• [Exercise requirements]
[1] In the passage on US mobile phone adoption, what share of the US population has a cellular phone subscription?
[2] Decide whether each statement agrees with the passage on US mobile phone adoption. Answer yes or no for each, and quote the words from the passage that settle it.
(a) SMS usage has brought the US level with the European leaders.
(b) Japan and South Korea have about 80% migration to 3G.
(c) Hong Kong has cellular phone subscriptions at 110% per capita.
[3] Write the next part of the passage on US mobile phone adoption, picking up after its last sentence.

>> START Passage provided

As to US adoption and advancement level of the US technology, you'll remember Giff that I blogged about whose behind and whose ahead in telecoms about a year ago, and gave the four major measures of leadership. On data usage - and using SMS as its proxy - the US was behind on this measure (as the US was beyhind on all 3 other measuyres, networks, subscriptoin and handsets). But the SMS usage level is a solid growth and put the US on par with mainstream Europe last year and now on par with European leaders (and still growing). It does not eliminate the lag that the US market has for cellular phone subscriptions (US is at about 90% while Europe is at 110% per capita and the leaders like Hong Kong are at 140% per capita) not 3G adoption (Japan and South Korea are at about 80% migration to 3G) or handsets (as per this article; for US readers - the Europeans already have cameraphones with 12 megapixel resolutions; and both the Nokia N-Series and E-Series have many more models sold in Europe (and Asia) as they offer in America, etc.

So the US is moving up, yes, but the competition is not sitting still. They too are improving and there is a long way to go.

>> END Passage provided
>> START Entries supplied

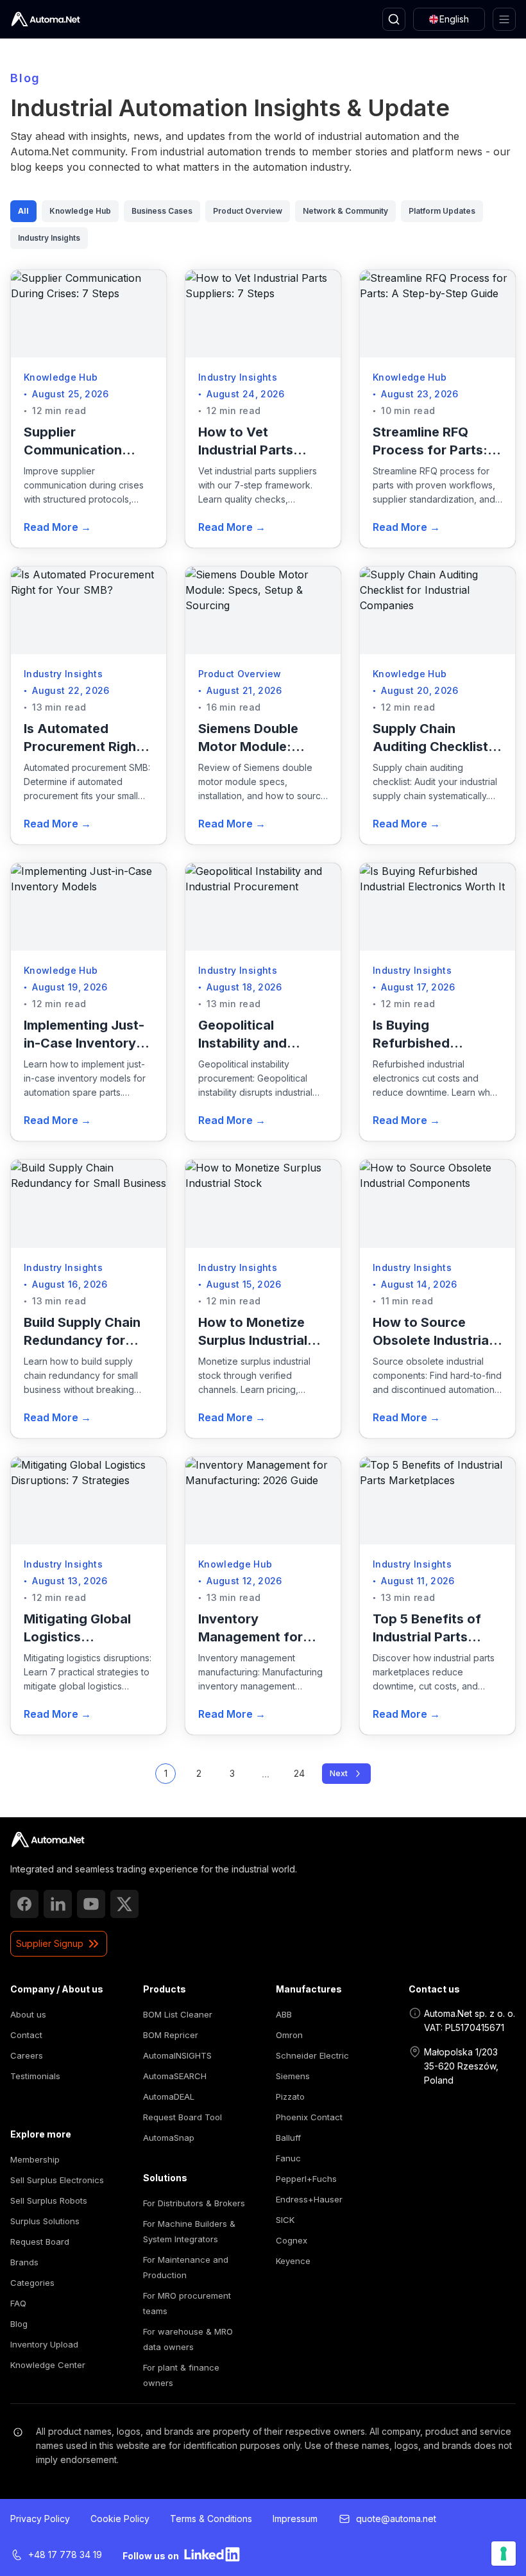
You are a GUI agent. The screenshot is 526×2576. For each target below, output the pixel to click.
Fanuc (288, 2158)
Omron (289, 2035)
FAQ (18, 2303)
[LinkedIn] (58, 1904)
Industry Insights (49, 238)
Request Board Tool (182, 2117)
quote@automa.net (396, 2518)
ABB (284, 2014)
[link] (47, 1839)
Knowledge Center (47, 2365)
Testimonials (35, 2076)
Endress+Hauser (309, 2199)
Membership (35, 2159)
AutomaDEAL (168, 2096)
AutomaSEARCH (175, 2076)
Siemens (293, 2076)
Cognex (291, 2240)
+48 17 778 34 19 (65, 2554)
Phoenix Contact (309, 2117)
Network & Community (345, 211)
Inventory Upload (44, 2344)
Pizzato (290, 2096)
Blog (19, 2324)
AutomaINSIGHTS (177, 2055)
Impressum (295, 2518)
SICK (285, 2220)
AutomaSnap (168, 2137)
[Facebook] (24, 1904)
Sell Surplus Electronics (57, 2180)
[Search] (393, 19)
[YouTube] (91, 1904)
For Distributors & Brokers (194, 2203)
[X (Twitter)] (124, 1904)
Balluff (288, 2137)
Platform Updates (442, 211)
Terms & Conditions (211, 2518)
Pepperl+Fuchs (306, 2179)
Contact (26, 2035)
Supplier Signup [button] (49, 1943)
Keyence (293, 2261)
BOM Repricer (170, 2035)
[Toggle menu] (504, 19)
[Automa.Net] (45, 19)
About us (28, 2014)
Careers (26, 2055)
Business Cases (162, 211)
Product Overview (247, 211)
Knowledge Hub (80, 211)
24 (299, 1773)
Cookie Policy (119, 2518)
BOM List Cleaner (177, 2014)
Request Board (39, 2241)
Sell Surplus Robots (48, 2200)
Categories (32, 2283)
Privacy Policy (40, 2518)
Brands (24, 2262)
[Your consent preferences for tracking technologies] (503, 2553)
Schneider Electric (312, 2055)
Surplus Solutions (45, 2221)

>> END Entries supplied

• [In response]
[1] About 90% per capita.

[2]
(a) Yes: "now on par with European leaders (and still growing)"
(b) Yes: "Japan and South Korea are at about 80% migration to 3G"
(c) No: "the leaders like Hong Kong are at 140% per capita"

[3]
What the US needs most of all, right now, is significant growth and maturity in the carrier/operator space. That is the biggest "bottleneck" for the industry right now.

Thank you all for writing, please come back and comment some more

Also - if any of you have blogs or discuss these at any forums, please let me know and I'll happily come there too to discuss these matters. Its a difficult area, and there are a lot of misconceptions around it, so you might enjoy my contributions also at your forum or blog. Let me know, my email is tomi (at) tomiahonen (dot) com

Tomi Ahonen :-)

JM

Tomi - Finally made it through :) Your caveat was correct, for the purpose of the article, a great deal of background and analysis was necessary. Thus we end up with a self-contained, complete, and very eye-opening overview of the US / ROW markets, technologies, and trends. Thanks very much for writing.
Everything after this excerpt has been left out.